The BBC is to film the novel “Murder Is Easy” (1939) by English detective writer Agatha Christie, The Hollywood Reporter writes.

The film is directed by British-Indian filmmaker Meenu Gaur (World on Fire). She is going to make a two-part movie based on the popular book. Each episode will last 60 minutes.

Murder Is Easy
Image credit: BBC/Mammoth Screen/Anne Binckebanck

Murder Is Easy stars Penelope Wilton from Downton Abbey, David Jonsson, Douglas Ganshall, Morfydd Clarke and others.

“I’m a member of the worldwide Agatha Christie fan club, so I’m very happy to have the opportunity to adapt one of her works for film. In Murder Is Easy, I was drawn to the sassy, cool, witty women – I was once again struck by how wonderful her characters are,” Meenu Gaur was quoted as saying.
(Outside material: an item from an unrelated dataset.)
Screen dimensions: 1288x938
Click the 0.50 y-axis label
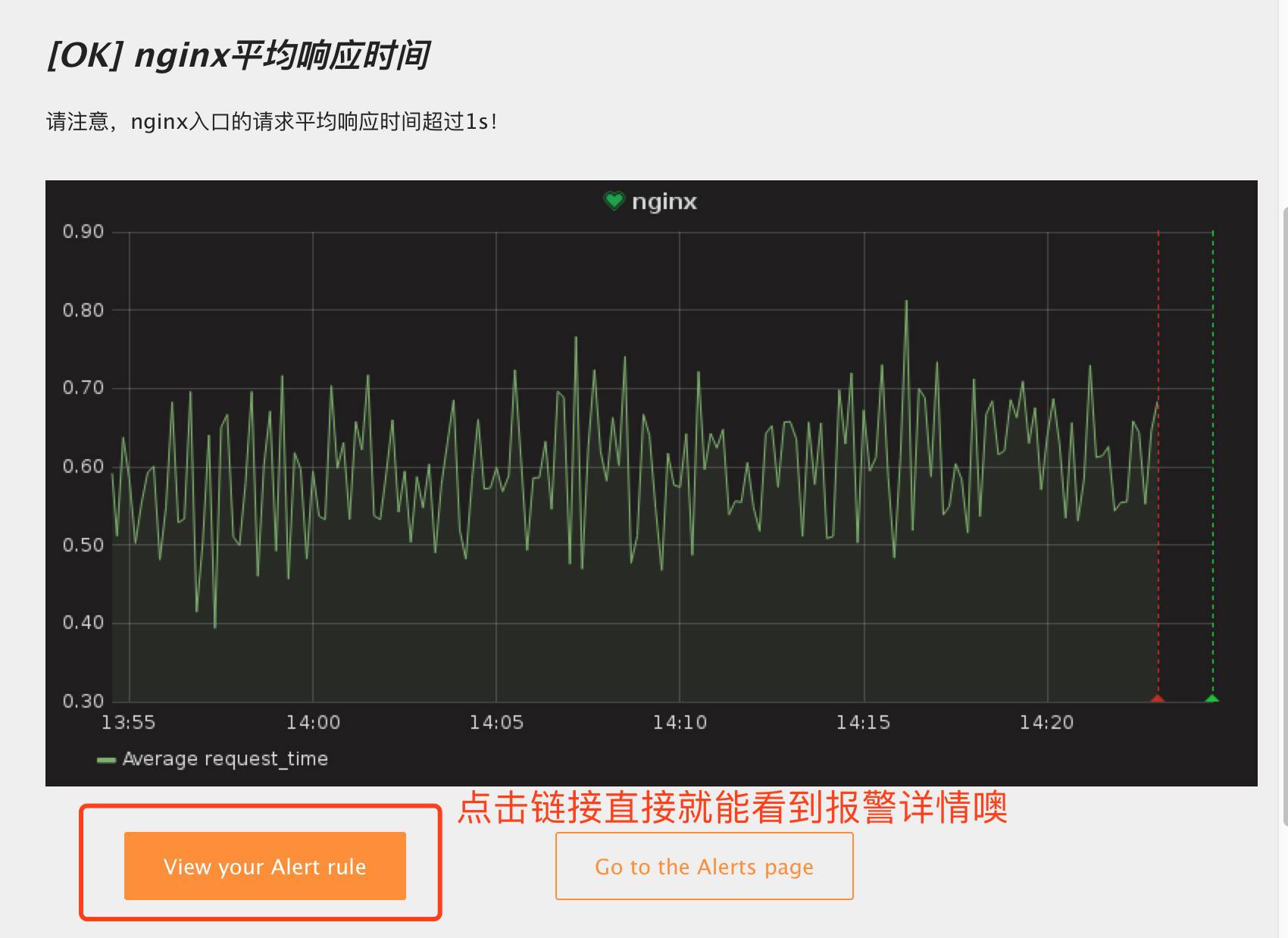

The story takes place in England in 1954. Ex-police officer Luke Fitzwilliam, traveling by train to London, talks to an upwardly mobile lady named Pinkerton. She is on her way to Scotland Yard because she knows about a series of murders in her small town of Wychwood. She even tells us the name of the next victim.

Fitzwilliam does not believe her, and later learns that Pinkerton was hit by a car. The man she named is also dead. The policeman goes to Wychwood under the guise of a folklore collector.

In the mid-1980s, the novel Murder Is Easy was already adapted into the Agatha Christie detective series. Then, in the 2000s, the TV series Marple was filmed, where Luke Fitzwilliam was played by Benedict Cumberbatch, a little-known actor at the time.

The BBC has already filmed several books by Agatha Christie. Among them: “And Then There Were None”, “Witness for the Prosecution”, “Ordeal by Innocence”, “The A.B.C. Murders” and “The Pale Horse”.